Japanese Film Workshop
Naoki Yamamoto
naokiya at gmail.com
Mon Sep 21 12:39:32 EDT 2009
Dear Kine-Japaners,
Please join us for the first meeting of the Japanese Film Workshop on
Thursday, October 1, 7PM, at Meiji Gakuin University, Shirokane
campus. The venue is called the Kyozai junbi sitsu (教材準備室), a
room next to the office of the Department of Art Studies (芸術学科)
on 6F of the main building. The Japanese Film Workshop is open to all,
and directions to Meiji Gakuin can be found at:
http://www.meijigakuin.ac.jp/access/index.html
Unburdening Zainichi Films
Oliver Dew - PhD candidate at Birkbeck College, London and JSPS
research fellow at Meiji Gakuin University, Tokyo.
Critics have long recognised that films depicting traumatic historical
events have a privileged access to public memory forming. All too
often though the critic of the zainichi film is caught in a dilemma:
how to engage with the film’s claim to represent diasporic Korean
histories and identities, yet at the same time avoid sliding into the
“historical scorecard” approach to criticism, which repeatedly
asks, “is this depiction realistic?” This approach implies that
historical verisimilitude rendered in the realist mode is the only
appropriate way to tell these stories. This can only reproduce the
burden of representation that zainichi films carry.

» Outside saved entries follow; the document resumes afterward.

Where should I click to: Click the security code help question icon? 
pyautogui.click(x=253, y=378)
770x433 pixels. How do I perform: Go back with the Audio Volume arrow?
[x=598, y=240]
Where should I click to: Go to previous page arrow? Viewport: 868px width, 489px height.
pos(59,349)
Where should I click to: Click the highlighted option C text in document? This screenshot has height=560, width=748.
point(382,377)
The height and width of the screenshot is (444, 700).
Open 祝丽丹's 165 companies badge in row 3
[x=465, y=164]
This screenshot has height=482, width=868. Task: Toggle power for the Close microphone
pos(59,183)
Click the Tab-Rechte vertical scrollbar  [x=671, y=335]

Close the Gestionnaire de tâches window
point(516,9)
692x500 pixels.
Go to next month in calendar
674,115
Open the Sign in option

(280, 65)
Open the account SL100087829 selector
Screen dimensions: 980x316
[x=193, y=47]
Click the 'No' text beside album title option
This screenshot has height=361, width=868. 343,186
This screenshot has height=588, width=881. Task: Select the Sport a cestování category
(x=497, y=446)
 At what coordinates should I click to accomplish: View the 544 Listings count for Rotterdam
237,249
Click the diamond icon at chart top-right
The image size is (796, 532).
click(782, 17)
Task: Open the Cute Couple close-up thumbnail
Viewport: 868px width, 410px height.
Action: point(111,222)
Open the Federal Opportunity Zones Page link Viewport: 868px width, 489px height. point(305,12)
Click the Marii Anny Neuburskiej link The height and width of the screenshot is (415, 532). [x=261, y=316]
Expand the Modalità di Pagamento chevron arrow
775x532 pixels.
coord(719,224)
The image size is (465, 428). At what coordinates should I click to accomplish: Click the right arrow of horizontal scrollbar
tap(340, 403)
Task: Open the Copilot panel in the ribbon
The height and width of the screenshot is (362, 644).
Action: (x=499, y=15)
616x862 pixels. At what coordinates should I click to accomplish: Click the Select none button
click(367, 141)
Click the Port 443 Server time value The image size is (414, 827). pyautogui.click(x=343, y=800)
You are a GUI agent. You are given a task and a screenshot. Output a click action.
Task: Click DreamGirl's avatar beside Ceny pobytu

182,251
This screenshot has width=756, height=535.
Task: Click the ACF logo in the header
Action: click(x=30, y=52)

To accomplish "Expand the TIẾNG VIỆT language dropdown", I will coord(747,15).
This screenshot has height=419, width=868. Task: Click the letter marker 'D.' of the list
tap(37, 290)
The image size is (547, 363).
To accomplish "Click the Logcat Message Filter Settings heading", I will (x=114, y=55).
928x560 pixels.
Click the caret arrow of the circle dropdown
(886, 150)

To move beyond this concern over whether the details of plot are
factually verisimilar, yet still be able to interrogate the films’
politics, I argue for a closer attention to these films as rhetoric,
as specifically cinematic interventions in a debate that is conducted
across TV variety shows, weekly opinion magazines, long-form essays,
celebrity memoirs, internet blogs, and other popular media. To this
end I will focus in this presentation on the narrative figure of
“coming out” as zainichi, first seen onscreen in the mid-1970s,
most notably in the early film roles of Johnny Ōkura. Since the
success of the Kaneshiro Kazuki’s novel Go in 2000, and its film
adaptation a year later, this has become a recurring motif. The
heightened, manichaean terms in which this narrative figure is so
often staged are at odds with the main features of “post-zainichi”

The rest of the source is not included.